Governments play a crucial role in the fight for a safer climate and a sustainable future on this planet. Over the coming weeks and months, political leaders will have a chance to demonstrate true climate leadership at key events such as the UN Climate Ambition Summit in New York on Sept. 20 and the UN Climate Change Conference (COP28) in Dubai later this year. They must seize these opportunities to take meaningful steps toward climate justice.
For starters, global leaders must follow the lead of countries like Vanuatu and Tuvalu — as well as numerous cities, health institutions, academics and civil-society organizations around the world — and commit to working toward a robust and clear fossil fuel non-proliferation treaty. By ensuring that no loopholes are left open for the industry to exploit, policymakers can prevent oil, gas and coal producers from postponing the inevitable decline of the fossil-fuel-based economy.
Moreover, governments must stop supporting the fossil-fuel economy through subsidies for CCS and carbon-removal technologies, which merely serve as cover for further industry expansion and potentially doom us to a toxic future.
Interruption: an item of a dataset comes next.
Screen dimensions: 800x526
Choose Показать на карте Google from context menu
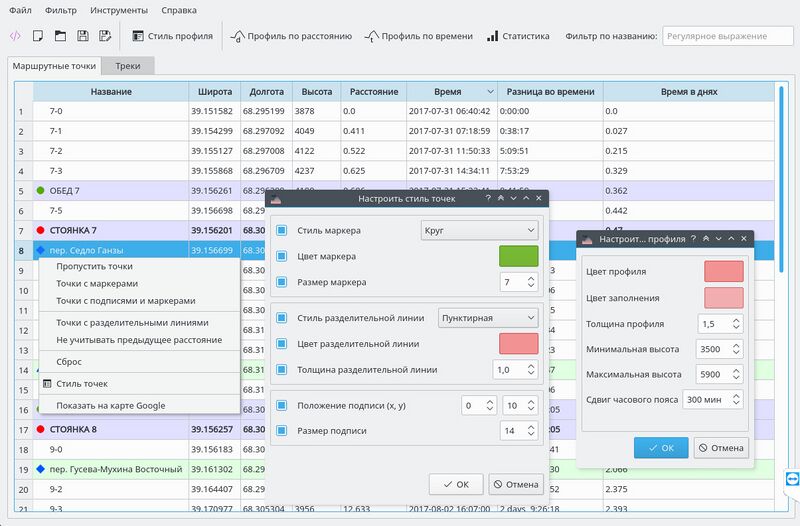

At the same time, political leaders must heed the call for an international agreement preventing the development and deployment of solar geoengineering and should refrain from normalizing this untested and dangerous technology as a viable climate policy option.
Most importantly, we can and must embark on a rapid and equitable transition away from fossil fuels. Our leaders owe it to all peoples and future generations to address today’s climate emergency with real solutions. Dangerous distractions that hinder meaningful action must be rejected. The world is burning and there is no time to waste on illusory remedies.
Lili Fuhr is director of the fossil economy program at the Center for International Environmental Law.